▶ SOURCE DATA:
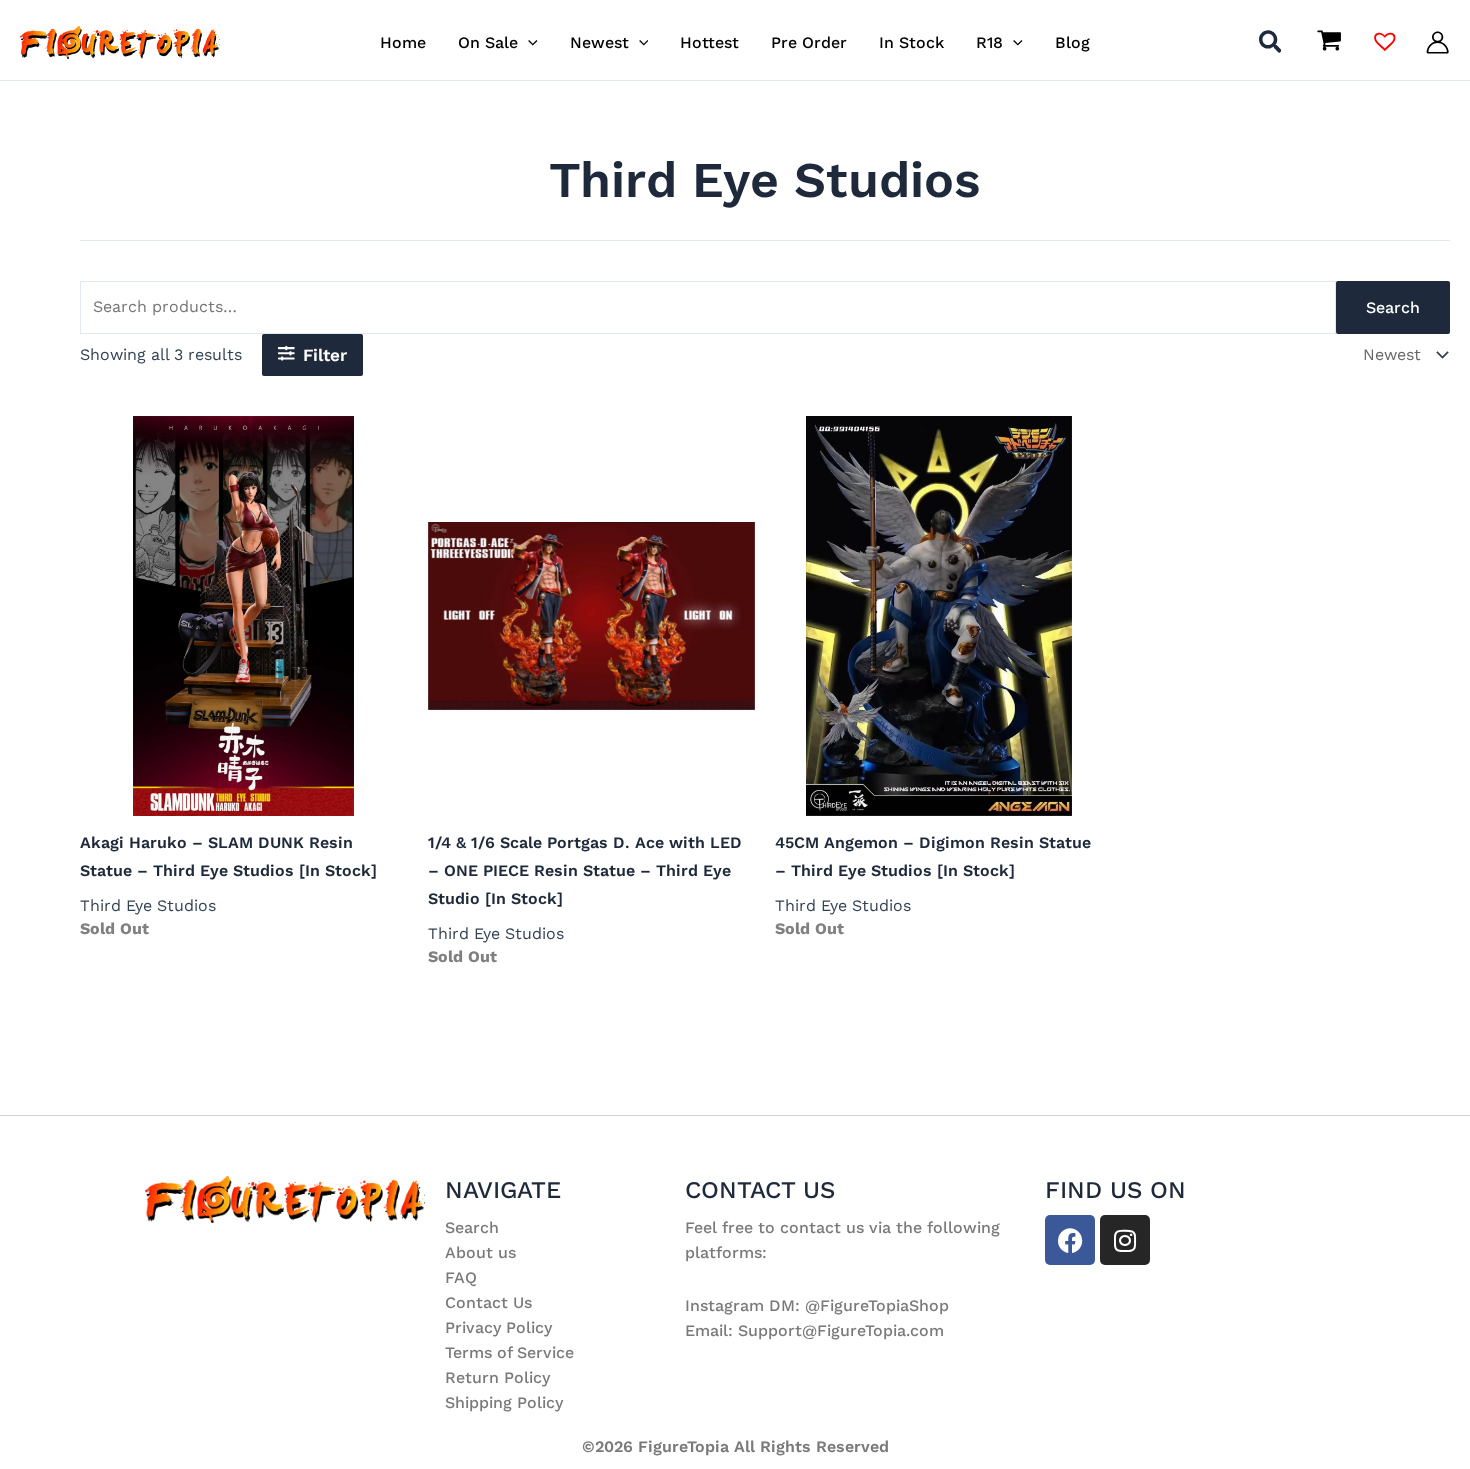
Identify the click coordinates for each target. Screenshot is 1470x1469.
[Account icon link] (1437, 42)
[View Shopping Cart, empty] (1329, 43)
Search (1393, 307)
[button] (528, 42)
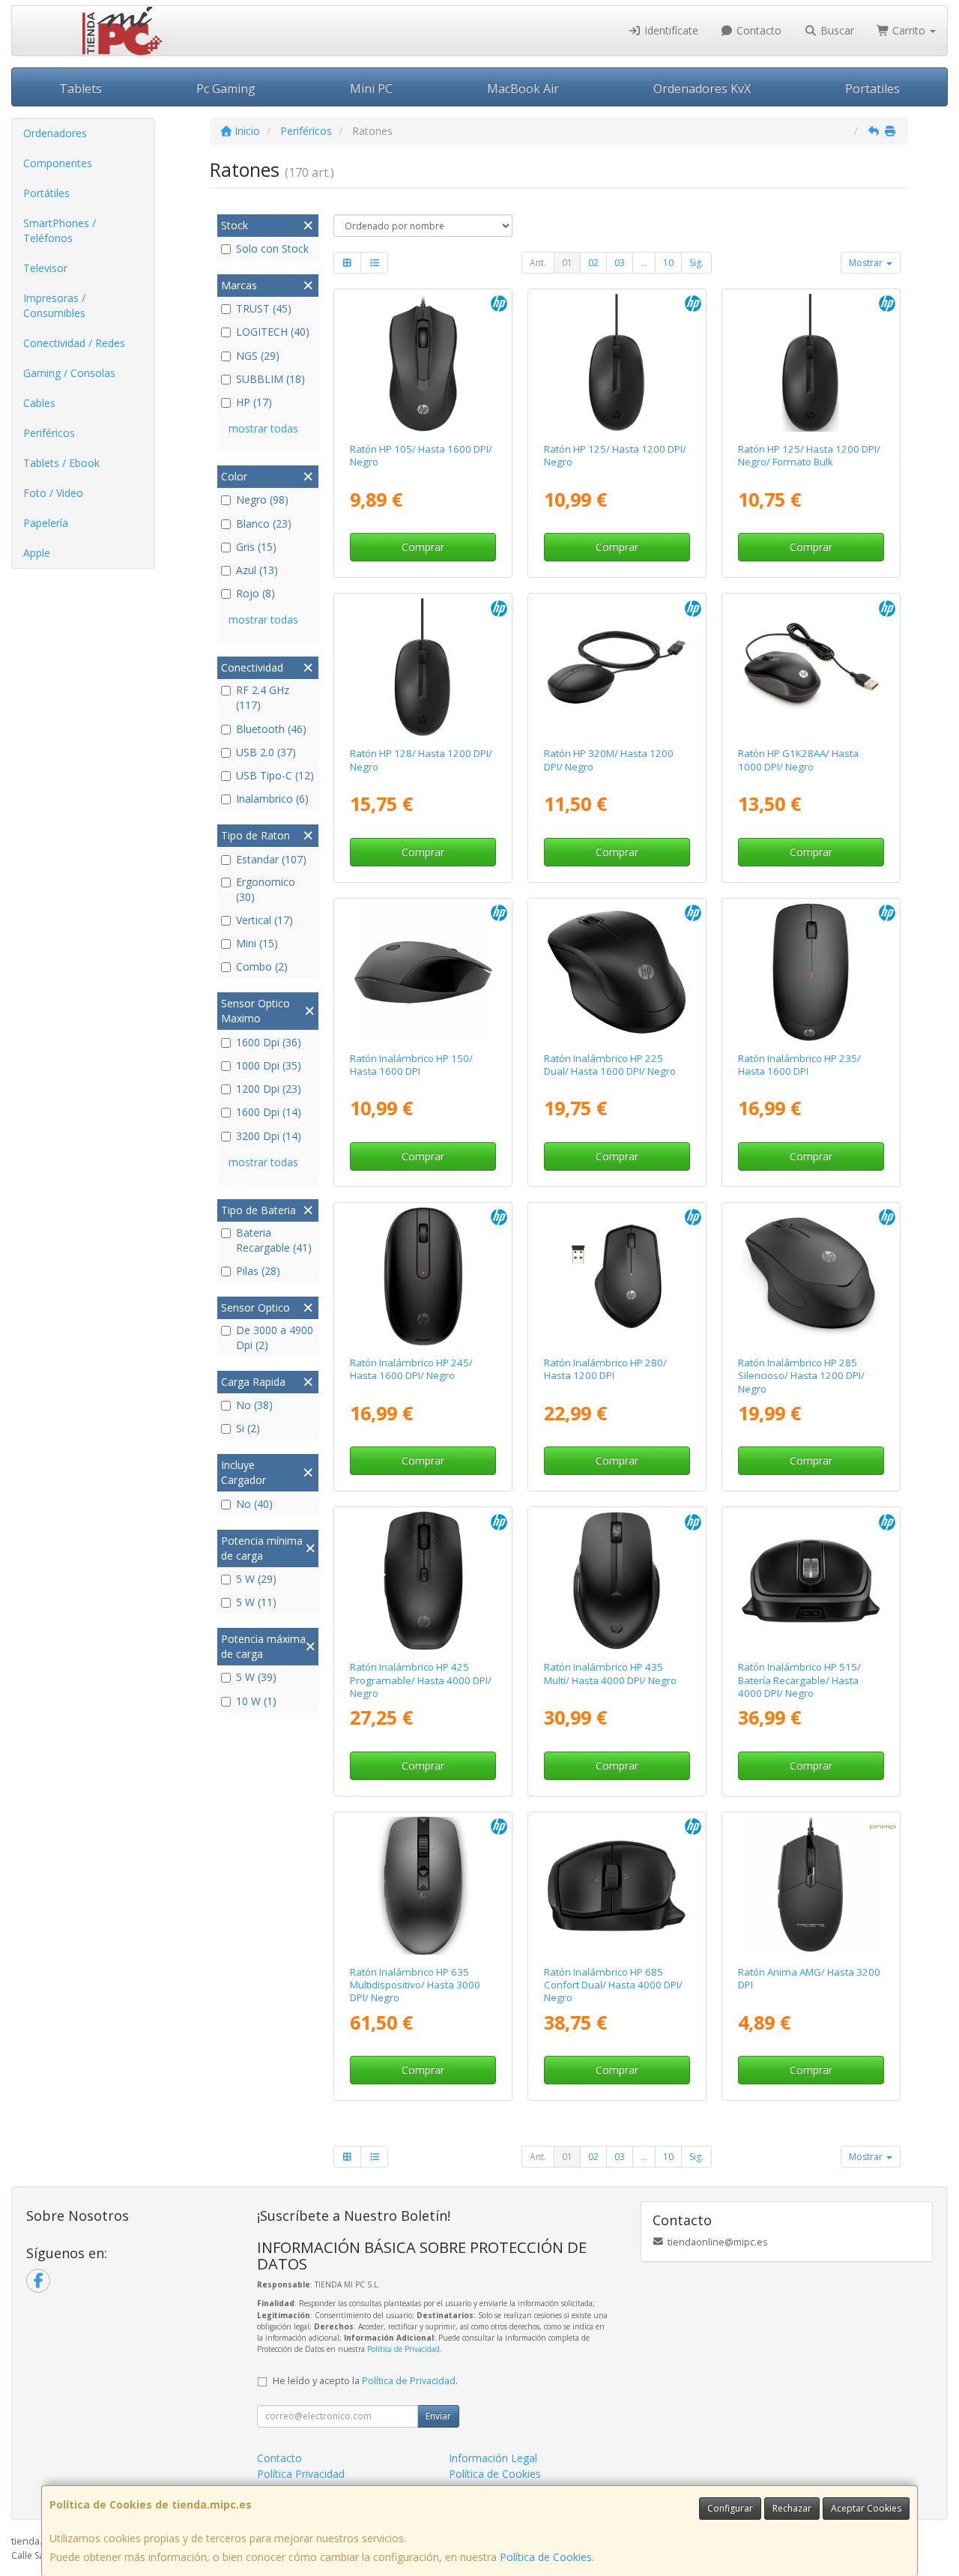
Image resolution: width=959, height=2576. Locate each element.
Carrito (908, 30)
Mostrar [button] (867, 262)
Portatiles (872, 88)
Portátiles (46, 193)
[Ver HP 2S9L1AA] (423, 972)
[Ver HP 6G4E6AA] (810, 1276)
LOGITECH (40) (272, 332)
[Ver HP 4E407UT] (810, 972)
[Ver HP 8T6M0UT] (616, 1886)
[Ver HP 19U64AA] (616, 1276)
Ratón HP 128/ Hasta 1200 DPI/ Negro (421, 759)
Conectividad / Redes (74, 343)
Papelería (45, 523)
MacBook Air (523, 88)
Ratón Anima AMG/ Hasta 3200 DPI (809, 1978)
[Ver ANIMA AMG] (810, 1886)
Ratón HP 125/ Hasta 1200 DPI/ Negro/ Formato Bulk (809, 455)
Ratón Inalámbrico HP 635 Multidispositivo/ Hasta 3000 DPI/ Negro (415, 1985)
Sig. (696, 262)
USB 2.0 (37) (266, 752)
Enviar (438, 2416)
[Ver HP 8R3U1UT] (616, 972)
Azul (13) (257, 570)
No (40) (254, 1504)
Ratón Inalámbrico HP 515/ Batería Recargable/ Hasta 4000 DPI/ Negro (799, 1680)
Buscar (835, 30)
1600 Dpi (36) (268, 1042)
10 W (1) (256, 1701)
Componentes (57, 163)
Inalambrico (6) (272, 798)
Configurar (730, 2508)
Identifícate (669, 30)
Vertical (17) (264, 920)
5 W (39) (256, 1677)
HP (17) (254, 402)
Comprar (423, 547)
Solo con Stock (272, 248)
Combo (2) (262, 966)
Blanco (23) (263, 523)
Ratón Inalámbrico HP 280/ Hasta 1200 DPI (605, 1369)
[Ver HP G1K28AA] (810, 667)
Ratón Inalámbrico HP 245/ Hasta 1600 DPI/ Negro (411, 1369)
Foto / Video (53, 493)
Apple (36, 553)
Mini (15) (257, 943)
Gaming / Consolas (69, 373)
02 (593, 262)
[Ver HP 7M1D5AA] (423, 1581)
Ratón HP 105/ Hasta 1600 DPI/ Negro (421, 455)
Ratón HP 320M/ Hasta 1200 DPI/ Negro (609, 759)
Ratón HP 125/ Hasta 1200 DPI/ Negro (615, 455)
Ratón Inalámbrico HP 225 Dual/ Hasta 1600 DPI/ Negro (610, 1065)
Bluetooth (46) (271, 729)
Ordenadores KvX (702, 88)
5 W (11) (256, 1602)
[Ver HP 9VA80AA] (616, 667)
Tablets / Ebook (61, 463)
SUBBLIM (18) (270, 379)
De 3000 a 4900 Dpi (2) (274, 1337)
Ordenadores (55, 133)
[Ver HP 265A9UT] (616, 363)
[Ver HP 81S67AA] (423, 1276)
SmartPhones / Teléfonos (59, 230)
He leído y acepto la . (365, 2380)
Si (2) (248, 1428)
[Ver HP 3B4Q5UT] (616, 1581)
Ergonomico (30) (265, 889)
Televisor (45, 268)
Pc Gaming (225, 88)
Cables (39, 403)
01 (567, 262)
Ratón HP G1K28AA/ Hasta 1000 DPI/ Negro (798, 759)
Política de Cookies (546, 2557)
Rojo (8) (255, 593)
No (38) (254, 1405)
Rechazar (791, 2508)
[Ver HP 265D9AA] (423, 667)
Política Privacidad (301, 2474)
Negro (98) (262, 499)
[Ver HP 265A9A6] (810, 363)
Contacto (757, 30)
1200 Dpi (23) (268, 1089)
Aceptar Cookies (866, 2508)
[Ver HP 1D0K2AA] (423, 1886)
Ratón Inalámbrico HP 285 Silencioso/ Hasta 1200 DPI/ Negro (801, 1376)
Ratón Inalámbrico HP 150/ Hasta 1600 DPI (411, 1065)
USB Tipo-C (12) (275, 775)
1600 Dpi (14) (268, 1112)
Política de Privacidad (403, 2349)
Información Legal (493, 2458)
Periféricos (49, 433)
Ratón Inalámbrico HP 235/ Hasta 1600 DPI (799, 1065)
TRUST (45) (263, 308)
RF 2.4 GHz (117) (262, 697)
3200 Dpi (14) (268, 1136)
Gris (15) (256, 547)
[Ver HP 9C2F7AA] (810, 1581)
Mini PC (371, 88)
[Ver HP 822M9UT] (423, 363)
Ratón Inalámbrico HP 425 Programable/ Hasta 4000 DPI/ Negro (420, 1680)
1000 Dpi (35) (268, 1065)
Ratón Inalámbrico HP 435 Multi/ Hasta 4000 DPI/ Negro (610, 1673)
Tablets (80, 88)
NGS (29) (257, 356)
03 (619, 262)
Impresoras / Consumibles (54, 305)
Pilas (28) (258, 1271)
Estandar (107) (271, 859)
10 (668, 262)
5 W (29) (256, 1579)
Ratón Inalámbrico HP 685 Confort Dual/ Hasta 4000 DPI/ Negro (613, 1985)
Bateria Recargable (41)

▶ WORK INSTRUCTION: Return the lines above exactly; the images are not part of the copy.

▶ EXERCISE ANSWER:
Identify the click coordinates for each target. Screenshot is 1470x1469.
[Account icon link] (1437, 42)
[View Shopping Cart, empty] (1329, 43)
Search (1393, 307)
[button] (528, 42)
Image resolution: width=959, height=2576. Locate each element.
Carrito (908, 30)
Mostrar [button] (867, 262)
Portatiles (872, 88)
Portátiles (46, 193)
[Ver HP 2S9L1AA] (423, 972)
[Ver HP 6G4E6AA] (810, 1276)
LOGITECH (40) (272, 332)
[Ver HP 4E407UT] (810, 972)
[Ver HP 8T6M0UT] (616, 1886)
[Ver HP 19U64AA] (616, 1276)
Ratón HP 128/ Hasta 1200 DPI/ Negro (421, 759)
Conectividad / Redes (74, 343)
Papelería (45, 523)
MacBook Air (523, 88)
Ratón Anima AMG/ Hasta 3200 DPI (809, 1978)
[Ver ANIMA AMG] (810, 1886)
Ratón HP 125/ Hasta 1200 DPI/ Negro/ Formato Bulk (809, 455)
Ratón Inalámbrico HP 635 Multidispositivo/ Hasta 3000 DPI/ Negro (415, 1985)
Sig. (696, 262)
USB 2.0 (37) (266, 752)
Enviar (438, 2416)
[Ver HP 8R3U1UT] (616, 972)
Azul (13) (257, 570)
No (40) (254, 1504)
Ratón Inalámbrico HP 515/ Batería Recargable/ Hasta 4000 DPI/ Negro (799, 1680)
Buscar (835, 30)
1600 Dpi (36) (268, 1042)
10 W (1) (256, 1701)
Componentes (57, 163)
Inalambrico (6) (272, 798)
Configurar (730, 2508)
Identifícate (669, 30)
Vertical (17) (264, 920)
5 W (39) (256, 1677)
HP (17) (254, 402)
Comprar (423, 547)
Solo con Stock (272, 248)
Combo (2) (262, 966)
Blanco (23) (263, 523)
Ratón Inalámbrico HP 280/ Hasta 1200 DPI (605, 1369)
[Ver HP G1K28AA] (810, 667)
Ratón Inalámbrico HP 245/ Hasta 1600 DPI/ Negro (411, 1369)
Foto / Video (53, 493)
Apple (36, 553)
Mini (15) (257, 943)
Gaming / Consolas (69, 373)
02 (593, 262)
[Ver HP 7M1D5AA] (423, 1581)
Ratón HP 105/ Hasta 1600 DPI/ Negro (421, 455)
Ratón HP 320M/ Hasta 1200 DPI/ Negro (609, 759)
Ratón HP 125/ Hasta 1200 DPI/ Negro (615, 455)
Ratón Inalámbrico HP 225 Dual/ Hasta 1600 DPI/ Negro (610, 1065)
Bluetooth (46) (271, 729)
Ordenadores KvX (702, 88)
5 W (11) (256, 1602)
[Ver HP 9VA80AA] (616, 667)
Tablets / Ebook (61, 463)
SUBBLIM (18) (270, 379)
De 3000 a 4900 Dpi (2) (274, 1337)
Ordenadores (55, 133)
[Ver HP 265A9UT] (616, 363)
[Ver HP 81S67AA] (423, 1276)
SmartPhones / Teléfonos (59, 230)
He leído y acepto la . (365, 2380)
Si (2) (248, 1428)
[Ver HP 3B4Q5UT] (616, 1581)
Ergonomico (30) (265, 889)
Televisor (45, 268)
Pc Gaming (225, 88)
Cables (39, 403)
01 (567, 262)
Ratón HP G1K28AA/ Hasta 1000 DPI/ Negro (798, 759)
Política de Cookies (546, 2557)
Rojo (8) (255, 593)
No (38) (254, 1405)
Rechazar (791, 2508)
[Ver HP 265D9AA] (423, 667)
Política Privacidad (301, 2474)
Negro (98) (262, 499)
[Ver HP 265A9A6] (810, 363)
Contacto (757, 30)
1200 Dpi (23) (268, 1089)
Aceptar Cookies (866, 2508)
[Ver HP 1D0K2AA] (423, 1886)
Ratón Inalámbrico HP 285 Silencioso/ Hasta 1200 DPI/ Negro (801, 1376)
Ratón Inalámbrico HP 150/ Hasta 1600 DPI (411, 1065)
USB Tipo-C (12) (275, 775)
1600 Dpi (14) (268, 1112)
Política de Privacidad (403, 2349)
Información Legal (493, 2458)
Periféricos (49, 433)
Ratón Inalámbrico HP 235/ Hasta 1600 DPI (799, 1065)
TRUST (45) (263, 308)
RF 2.4 GHz (117) (262, 697)
3200 Dpi (14) (268, 1136)
Gris (15) (256, 547)
[Ver HP 9C2F7AA] (810, 1581)
Mini PC (371, 88)
[Ver HP 822M9UT] (423, 363)
Ratón Inalámbrico HP 425 Programable/ Hasta 4000 DPI/ Negro (420, 1680)
1000 Dpi (35) (268, 1065)
Ratón Inalámbrico HP 435 Multi/ Hasta 4000 DPI/ Negro (610, 1673)
Tablets (80, 88)
NGS (29) (257, 356)
03 (619, 262)
Impresoras / Consumibles (54, 305)
Pilas (28) (258, 1271)
Estandar (107) (271, 859)
10 (668, 262)
5 W (29) (256, 1579)
Ratón Inalámbrico HP 685 Confort Dual/ Hasta 4000 DPI/ Negro (613, 1985)
Bateria Recargable (41)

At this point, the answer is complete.